Page excerpt:

In November 1952, Staff Sergeant Robert Dale Van Fossen of the Army National Guard and 51 others from all four military branches boarded a Douglas C-124A-DL Globemaster II aircraft and took off from McChord Air Base in Tacoma, Washington to Elmendorf Air Force Base near Anchorage, Alaska. In the midst of the flight, the plane disappeared in bad weather near Middleton Island, in the Gulf of Alaska.
Eight days after the plane's disappearance, part of the wreckage was located 50 miles east of Anchorage on the southern end of Mount Gannett in the Chugach Mountains. Unfortunately, a week into the search, the recovery team was called off due to the difficult weather conditions. The families of the victims were notified they would not have any remains to bury by The Department of Defense.
Staff Sergeant Van Fossen and his two sisters, Wilma Jean and Linda Lee, grew up in the Greenbrier area. After he graduated from Greenbrier High School, he joined the Arkansas National Guard Company G, 153rd Infantry unit in Conway in 1947.
Van Fossen’s parents, Linza and Ruby, held a memorial service for their son in Greenbrier at the Macedonia Baptist Church. Though it seemed all hope was lost, this didn’t stop the Van Fossen family from attempting to find out what happened to their beloved Robert.

Given information:
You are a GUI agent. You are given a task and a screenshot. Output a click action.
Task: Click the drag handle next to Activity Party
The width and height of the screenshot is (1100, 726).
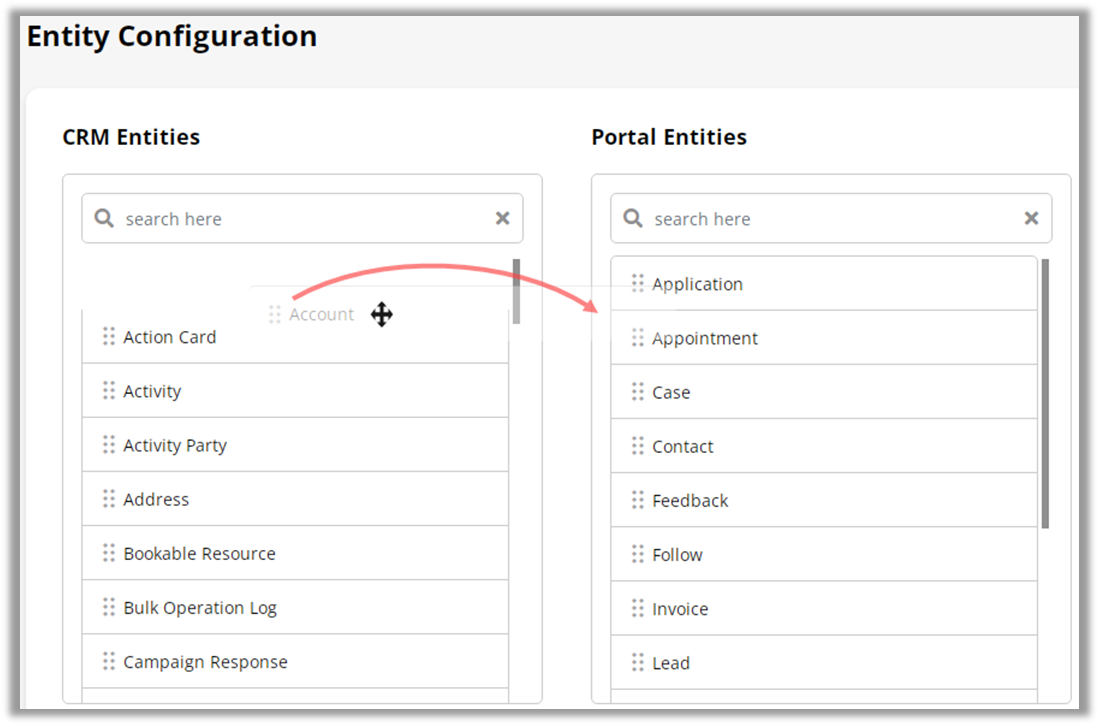(x=109, y=445)
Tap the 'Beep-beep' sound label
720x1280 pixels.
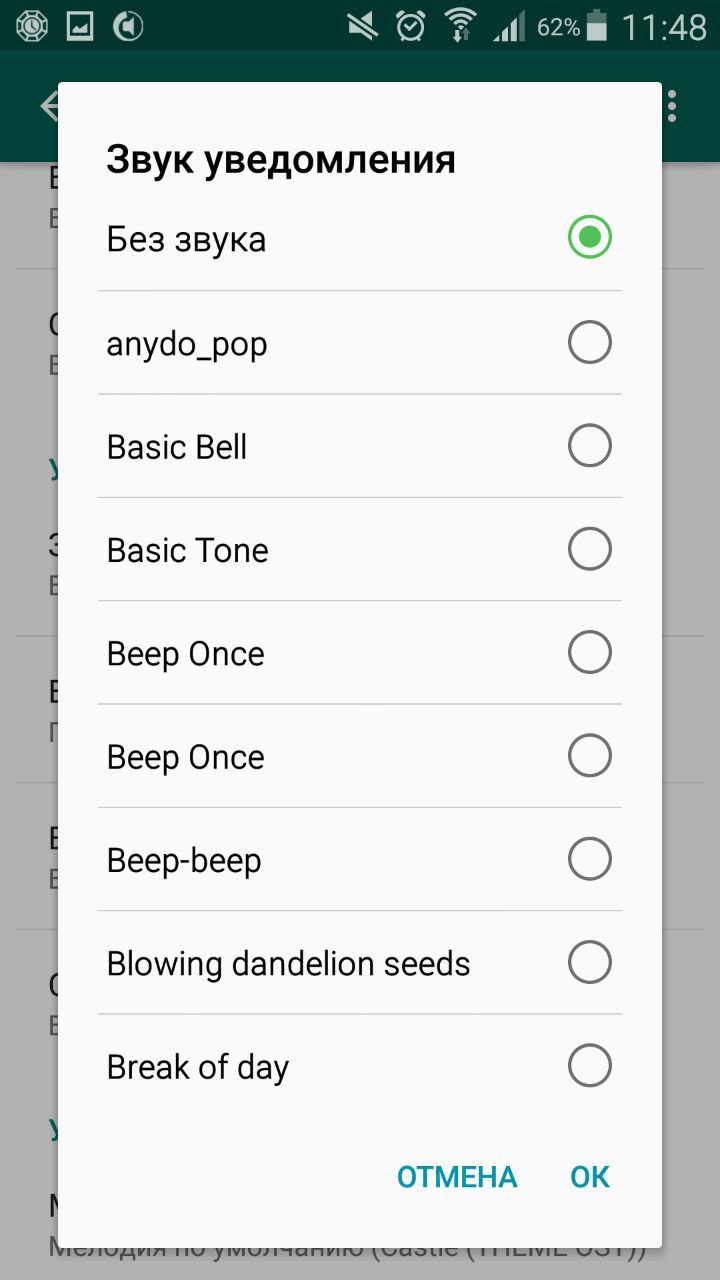[x=184, y=861]

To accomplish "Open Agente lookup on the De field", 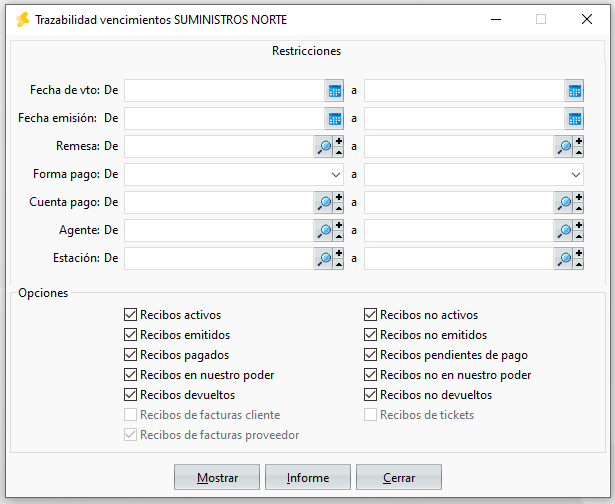I will tap(324, 231).
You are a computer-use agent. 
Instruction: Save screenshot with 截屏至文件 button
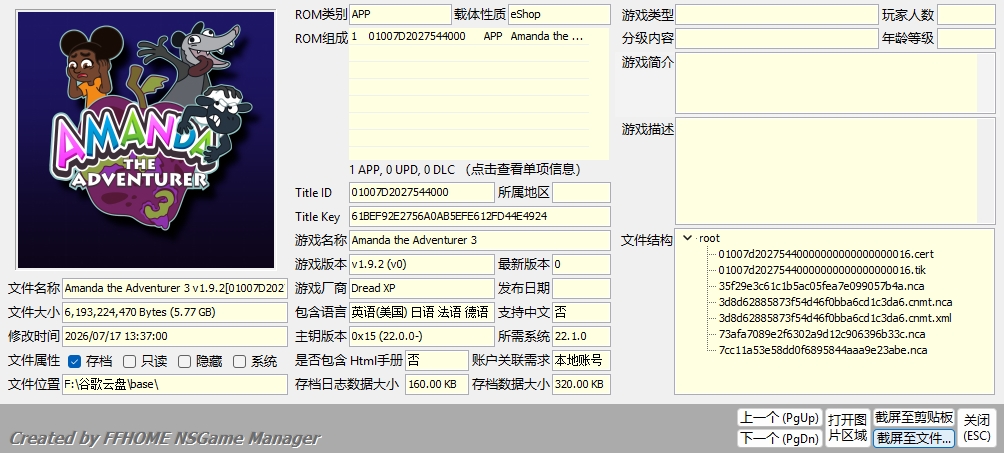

Required actions:
• 1. In the Van Fossen passage, rewrite the part starting at "Eight days after" and ending at "their beloved Robert.", replacing "Staff Sergeant" with "SSgt.".
• 2. According to the Van Fossen passage, where was part of the wreckage found?
• 3. Based on the Van Fossen passage, answer yes or no to each statement and quote the words that decide it: (a) The recovery team kept searching for a full month. (b) Van Fossen joined his Guard unit in Conway in 1947. (c) His parents held his memorial service at the Macedonia Baptist Church.

Results by task:
• 1.
Eight days after the plane's disappearance, part of the wreckage was located 50 miles east of Anchorage on the southern end of Mount Gannett in the Chugach Mountains. Unfortunately, a week into the search, the recovery team was called off due to the difficult weather conditions. The families of the victims were notified they would not have any remains to bury by The Department of Defense.
SSgt. Van Fossen and his two sisters, Wilma Jean and Linda Lee, grew up in the Greenbrier area. After he graduated from Greenbrier High School, he joined the Arkansas National Guard Company G, 153rd Infantry unit in Conway in 1947.
Van Fossen’s parents, Linza and Ruby, held a memorial service for their son in Greenbrier at the Macedonia Baptist Church. Though it seemed all hope was lost, this didn’t stop the Van Fossen family from attempting to find out what happened to their beloved Robert.

• 2. It was found 50 miles east of Anchorage on the southern end of Mount Gannett in the Chugach Mountains.

• 3.
(a) No: "a week into the search, the recovery team was called off due to the difficult weather conditions."
(b) Yes: "he joined the Arkansas National Guard Company G, 153rd Infantry unit in Conway in 1947."
(c) Yes: "held a memorial service for their son in Greenbrier at the Macedonia Baptist Church."